The ever rising price of onions and other vegetables since the last few weeksOnion is adversely affecting our economy and is also a matter of grave concern for the ruling government at the central level!

A figure released by Ministry of Commerce and Industry reveals that wholesale price index for food climbed 2.3 per cent in the first week of December, and inflation ascended y-o-y from 9.46 per cent last December to 12.43 per cent this year. Interestingly, a decent monsoon this year could not provide the silver lining, as untimely rainfall in Maharashtra and Gujarat (major producers of onions) destroyed the crops to a large extent. Hoarding of crops by the big traders also contributed to
this trouble.

Onions and a few other vegetables make up the staple diet for India’s poor and just above poverty line citizens (a massive 700 million plus segment that survives on less than $2 a day) – they exercise huge political clout, being the biggest demographic segment. The staple food prices are more important to them than economic growth! To influence this segment, political parties are always on the lookout and forever ready to hold demonstrations across the country. The Left has been particularly vocal against the UPA (more so because of impending state assembly election in West Bengal) and has frequently protested against the rising prices. BJP too is not leaving any quarters untouched in its vicious attack against the UPA regime.

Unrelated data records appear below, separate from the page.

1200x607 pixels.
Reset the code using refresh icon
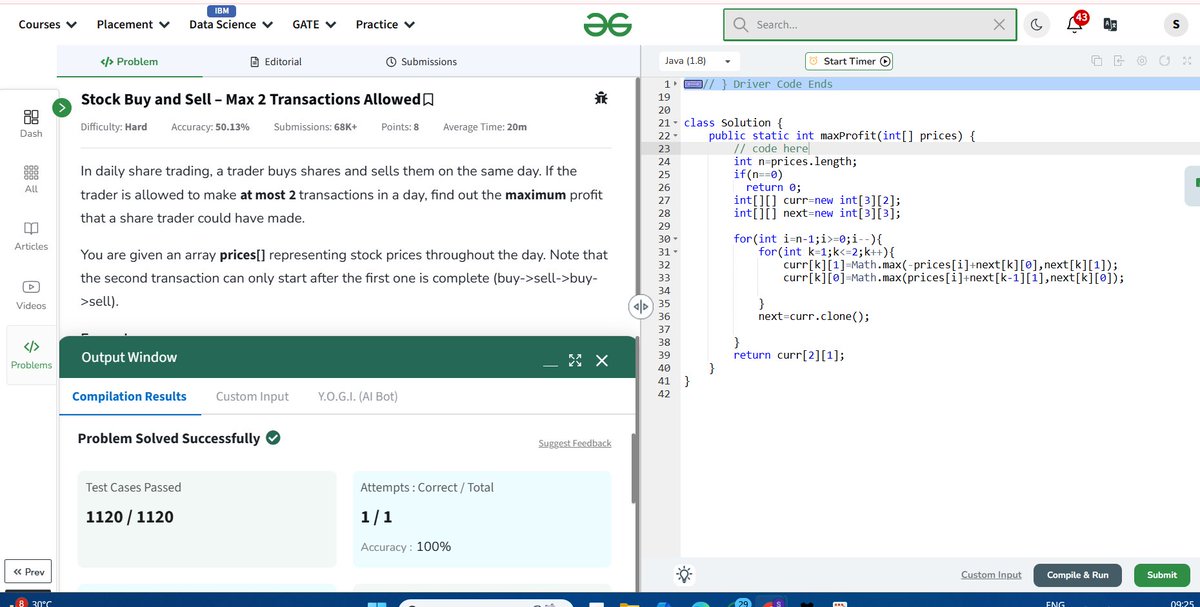tap(1164, 61)
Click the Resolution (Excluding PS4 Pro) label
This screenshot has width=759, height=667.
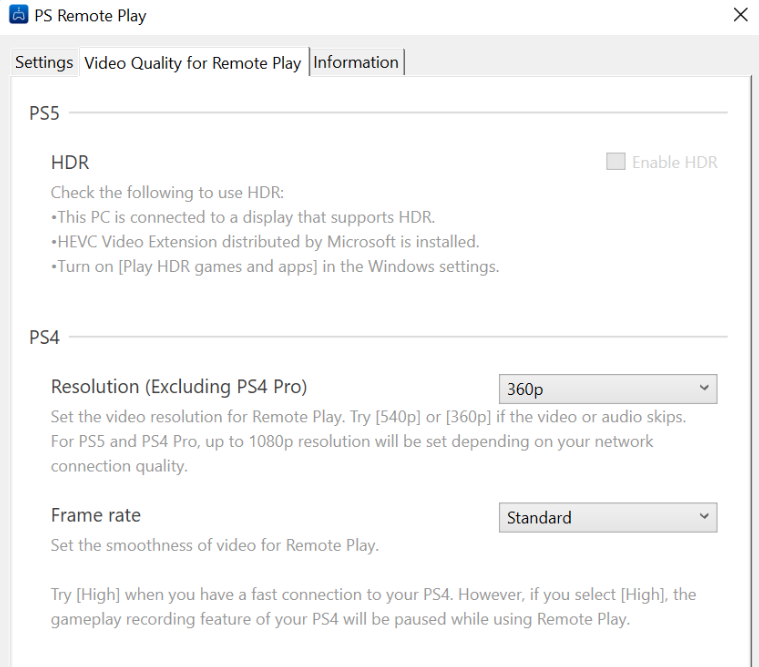179,387
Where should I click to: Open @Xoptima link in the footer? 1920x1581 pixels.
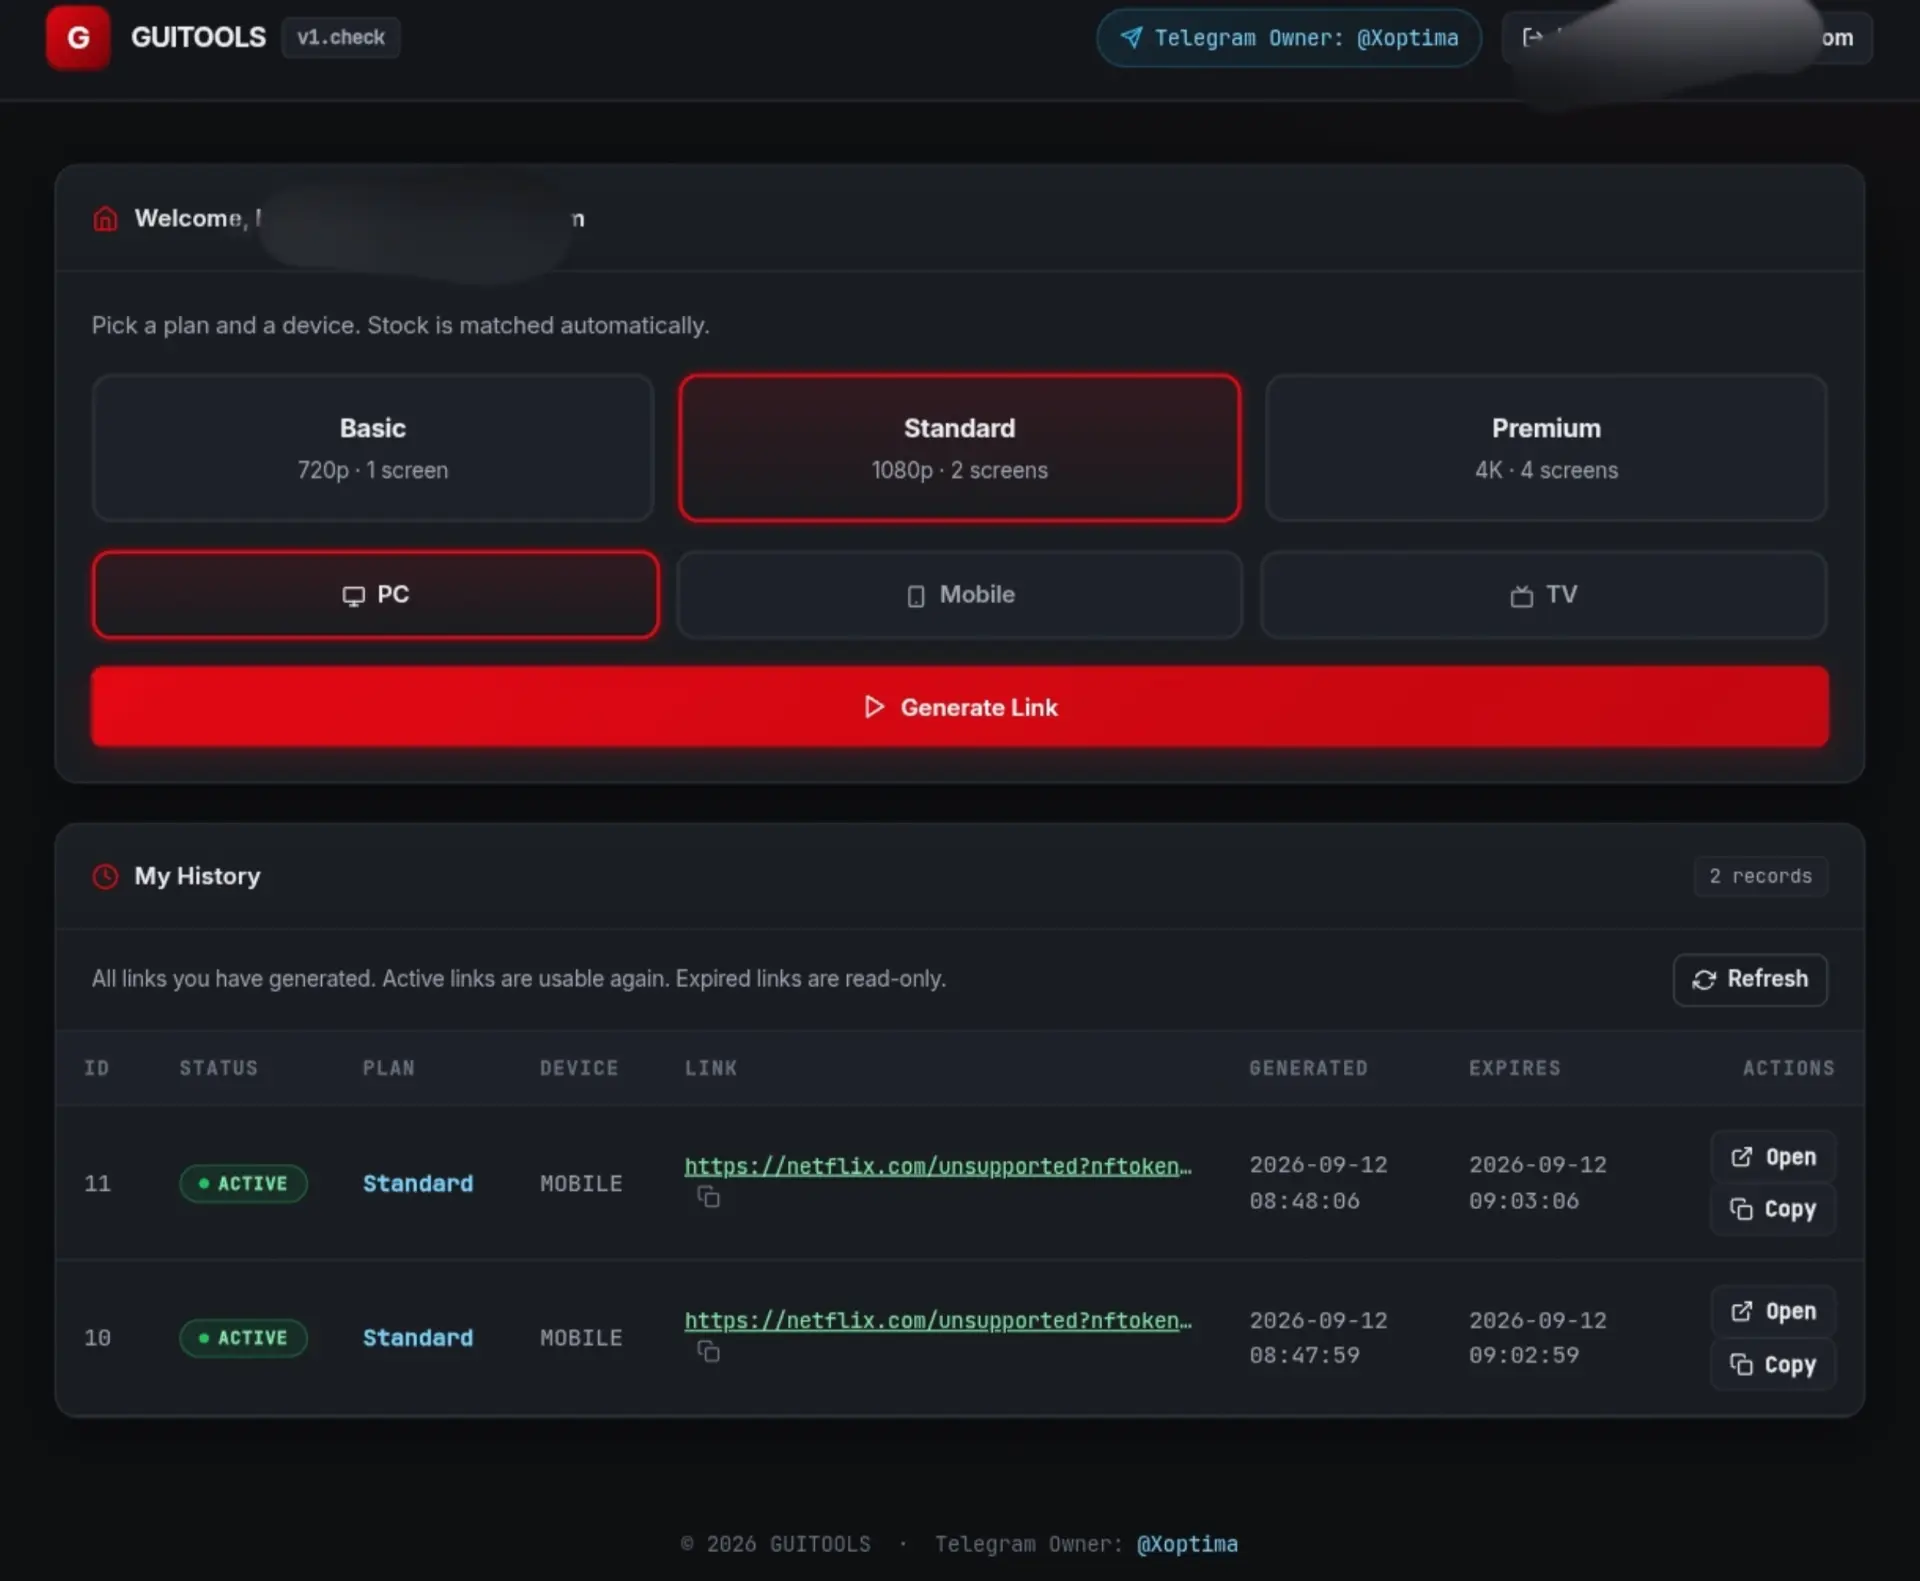[1187, 1544]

To neutralise this onslaught, the UPA government is resorting to desperate measures. The exports of onion has been banned, and for those who have already been issued ‘no objection certificates’, the National Agricultural Cooperative Marketing Federation (NAFED) has been instructed to augment the minimum price of export from $525 per ton to $1,200 per ton. In Delhi, NAFED and National Consumer Cooperative Federation (NCCF) has regulated the price of onions between Rs.35 to Rs.40 per kg, hitherto hovering at Rs.70 to Rs.80 per kg.

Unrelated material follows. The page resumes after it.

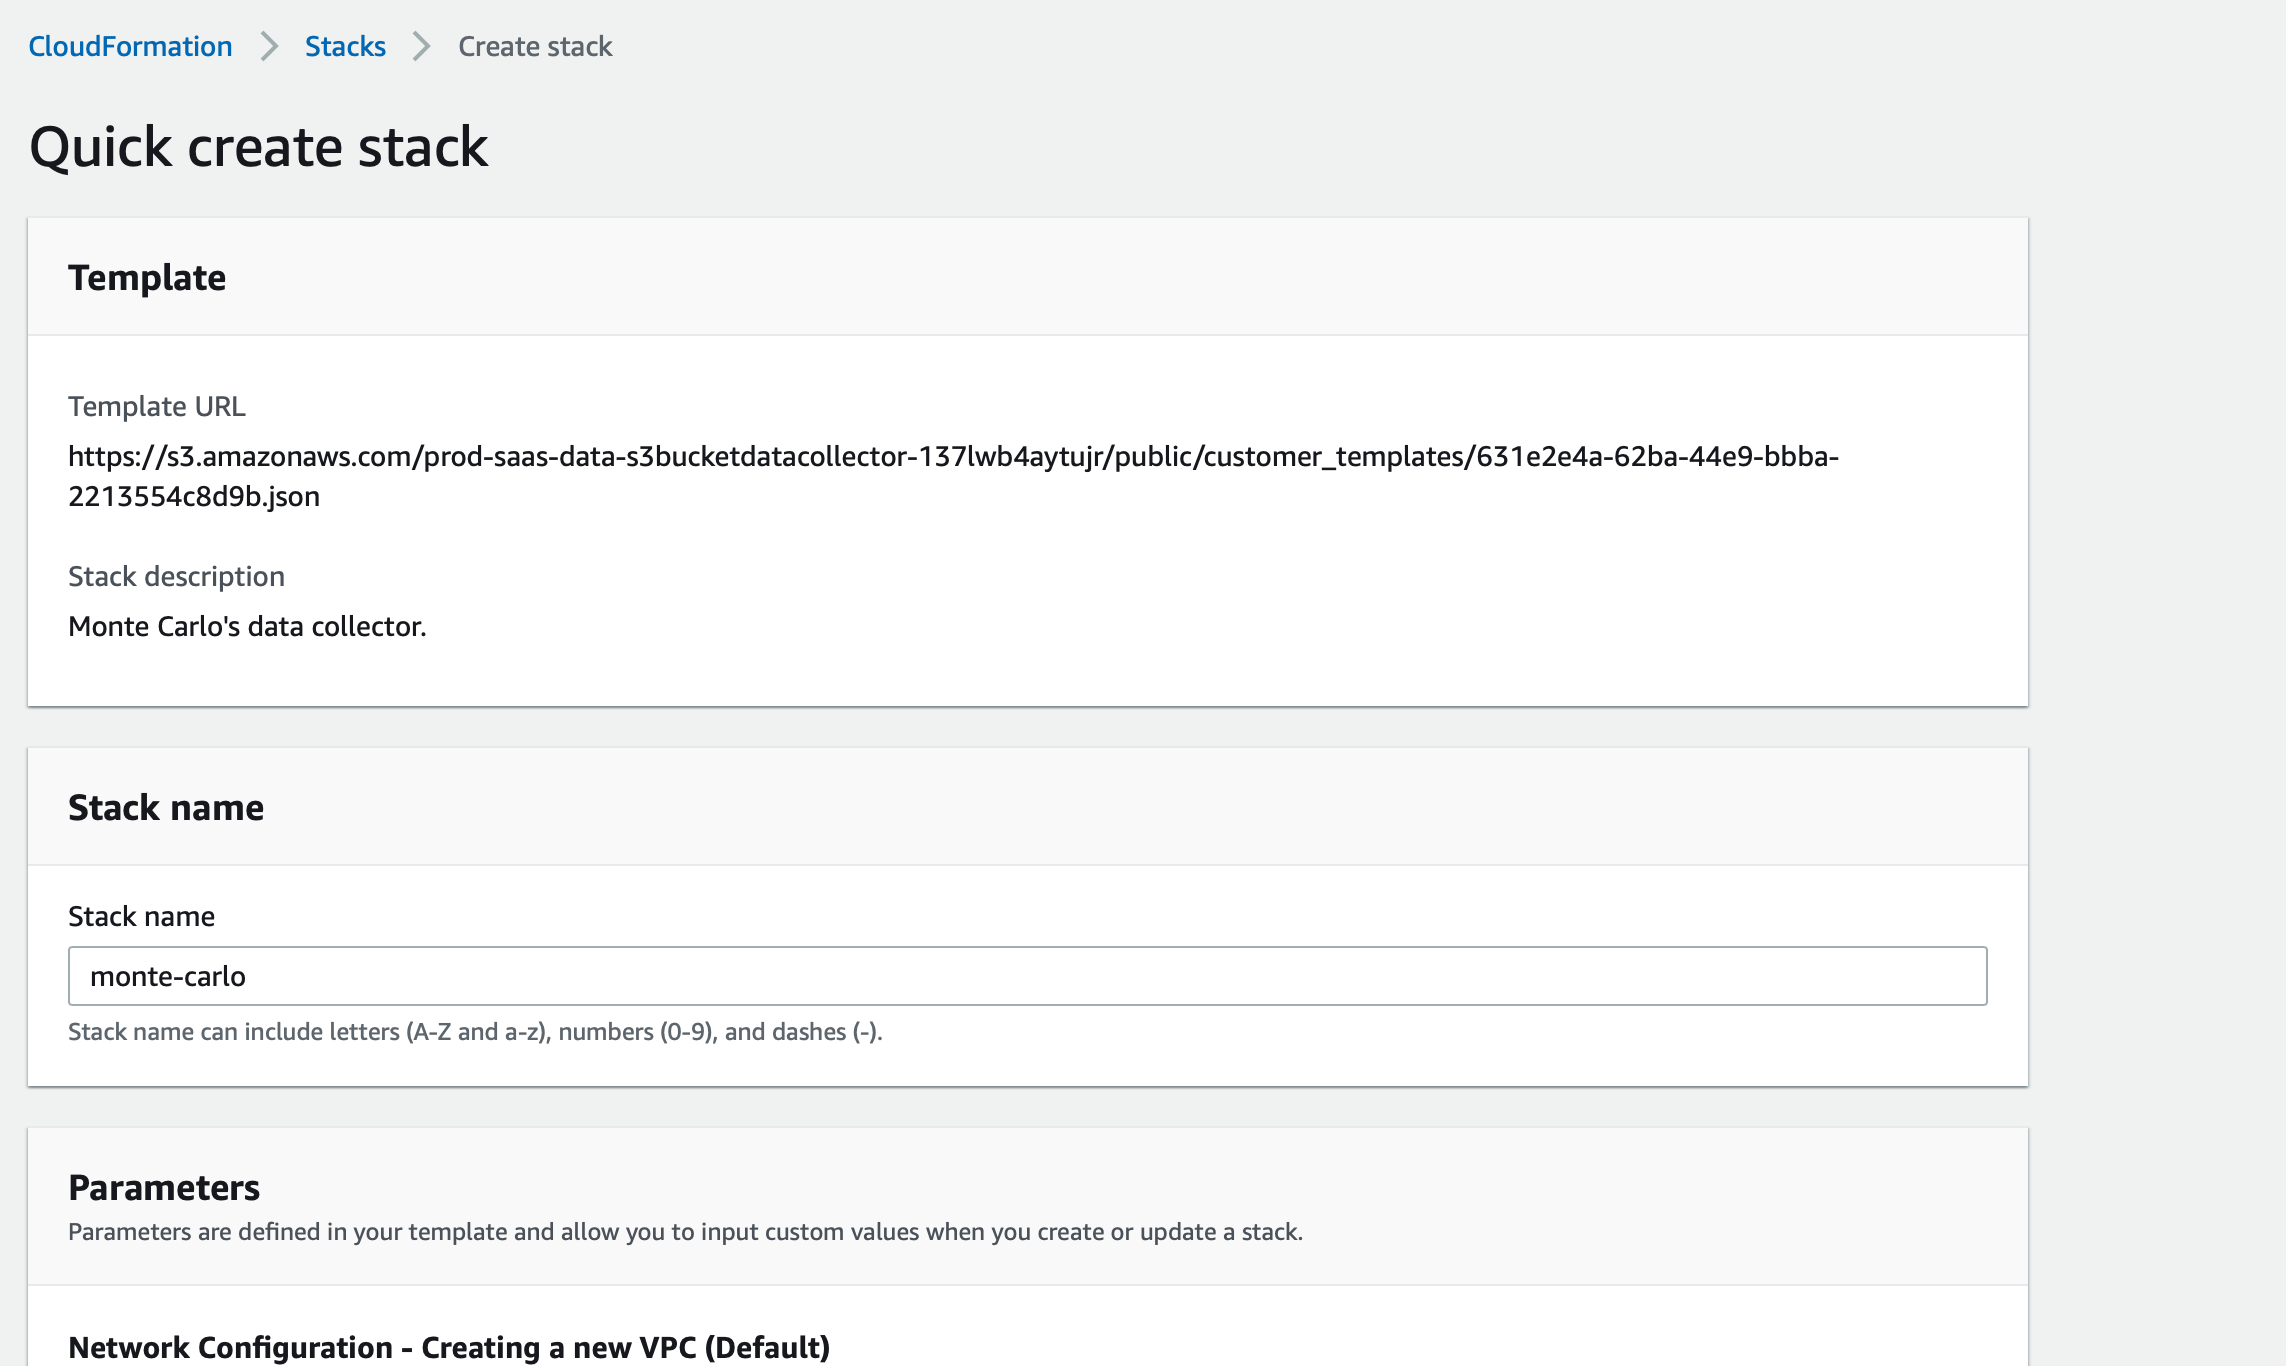Click the Parameters description text
The height and width of the screenshot is (1366, 2286).
(x=685, y=1231)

The minimum wage for unskilled workers is Rs 100 a day – the same goes for their rural counterparts under NREGA – and these are the people who are struggling to make both ends meet. A radical and structural solution is the order of the day… and not a quick fix one… The incumbent government might otherwise have to pay a heavy political price. If the government is imagining that consumers will simply choose other cheaper vegetables and forget onion consumption, they have two issues. One, other vegetable prices are also rising. Two, onions are election critical.

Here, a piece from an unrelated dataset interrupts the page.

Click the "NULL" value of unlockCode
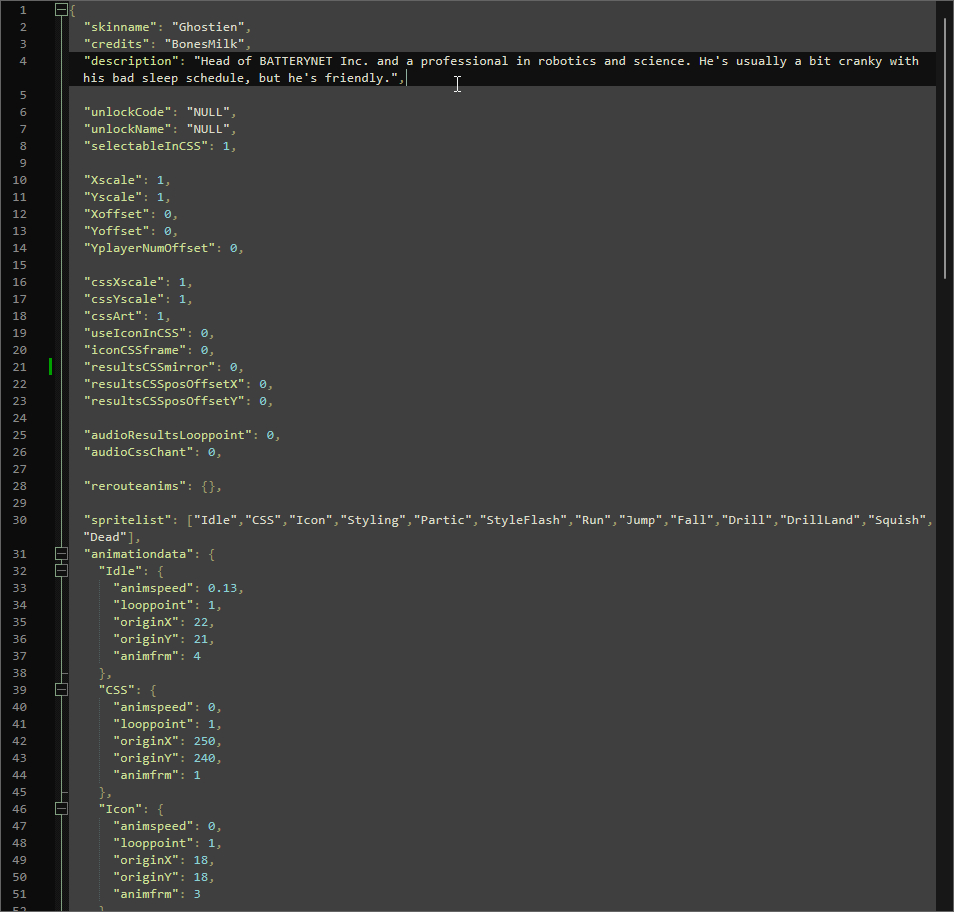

India, with 40 lakh tonnes of onion consumption, is the second largest producer after China. And this costly vegetable is the hotbed for political battles, which is almost a decadal phenomenon. Janata Party in the early eighties lost the Lok Sabha election to Indira Gandhi’s Congress (I) because of expensive onions in northern India. Sushma Swaraj in 1998 lost the Chief Minister’s chair of Delhi because of spiralling prices of onions that rose by 600 per cent! For the current government, the suggestion is simple – forget corruption, get the onion first.